Nesses 40 anos de pesquisa, com a evolução na neuroimagem e na neurofisiologia encontrou-se uma série de marcadores biológicos que tem associação com essa categoria diagnóstica de sofrimento psíquico, mas todos marcadores relevantes podem ser vistos apenas como marcadores de uso de estuturas biológicas e não explicações biológicas para a origem do sofrimento psíquico.

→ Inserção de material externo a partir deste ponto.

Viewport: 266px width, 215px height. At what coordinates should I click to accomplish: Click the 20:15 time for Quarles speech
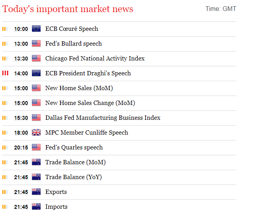pos(21,147)
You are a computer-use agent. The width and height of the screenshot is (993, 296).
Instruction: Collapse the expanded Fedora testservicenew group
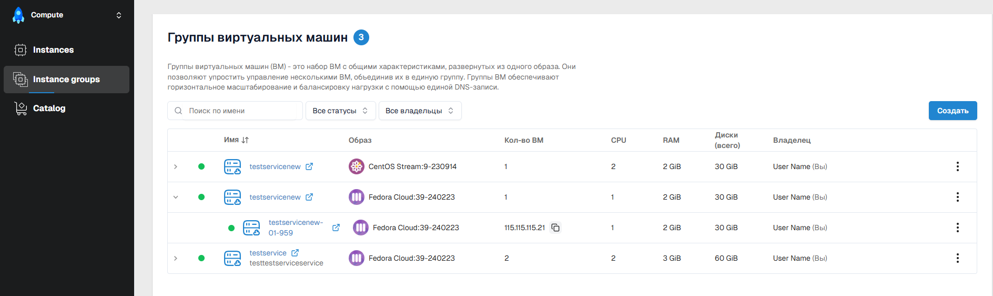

Em resumo: a medicina não fornece qualquer explicação biológica para a maior parte dos casos que classifica como depressão, apenas descreve um mapa de sinais biológicos que coincidem com essa condição.
Quanto a tratamentos biológicos, a medicina encontrou dezenas de métodos que podem produzir alívio do sofrimento psíquico, mas quando o método biológico não é visto apenas como ferramenta auxiliar e a pessoa deixa de investir no aprendizado emocional, há risco do efeito benéfico de qualquer tratamento biológico se limitar a curto prazo e resultar em perda de efeito ou piora no longo prazo.
O método biológico que motivou a formação do grupo GET-EMT, a estimulação magnética transcraniana, combina tanto efeitos de “ativação cerebral” quanto de “facilitação do aprendizado emocional”. É como um método biológico que tem também um alvo psíquico: áreas cerebrais envolvidas na regulação emocional.
Entender esses mecanismos biológicos requer uma mudança de foco para processos celulares e uma listagem de evidências e referências, mas a compreensão desses mecanismos é dispensável para que se obtenha benefício a partir dessa observação.
O paciente pode começar a usufruir desse “duplo benefício biológico-psíquico” se, por exemplo, entender os conceitos que reiteramos nesse texto e procuramos renovar e ilustrar durante as sessões de Estimulação Magnética:
- Reconhecer o papel complementar do tratamento biológico e a importância de, mesmo após melhora do humor, continuar a busca por “aprendizado emocional” que o proteja de novos episódios.
- Aprender a identificar, em seus próprios processos psíquicos, os momentos em que a “regulação emocional está em jogo”. A atenção a esses processos é tema de, por exemplo, técnicas de meditação ou de uma linha de terapia psicológica chamada Terapia Metacognitiva. A partir de uma série de exercícios e orientações, o paciente pode começar a tomar ciência desses processes e, com isso, acelerar e potencializar a melhora do humor, além de otimizar a conversão de “compreendido” para “condicionado”, o que leva à incorporação do aprendizado no dia a dia e fortalecimento da matriz psicológica do indivíduo.
A facilitação do aprendizado emocional deriva de ativação de processos celulares semelhantes aos envolvidos na codificação de memórias. É nesses mecanismos celulares que reside a explicaçao para, durante tratamento com EMT, ser mais fácil a pessoa converter em hábito, condicionar, a adoção de novas atitudes na relação com emoções. Basta que a pessoa traga à consciência essas atitudes, invista no aprendizado.
Em resumo:
Não procure explicações biológicas quando experimentar sofrimento psíquico. Deixe essa tarefa a médicos que inventaram esse diagnóstico.
Não tenha pudores em buscar métodos biológicos para enfrentar o sofrimento, mas não deixe de continuar a procura por aprender algo com o que passou.
Se a melhora biológica não for, ao menos em parte, convertida em aprendizado, a “economia” pela redução de sofrimento obtida no curto prazo às custas de métodos biológicos pode não justificar o “custo” pelo aumento da fragilidade no longo prazo.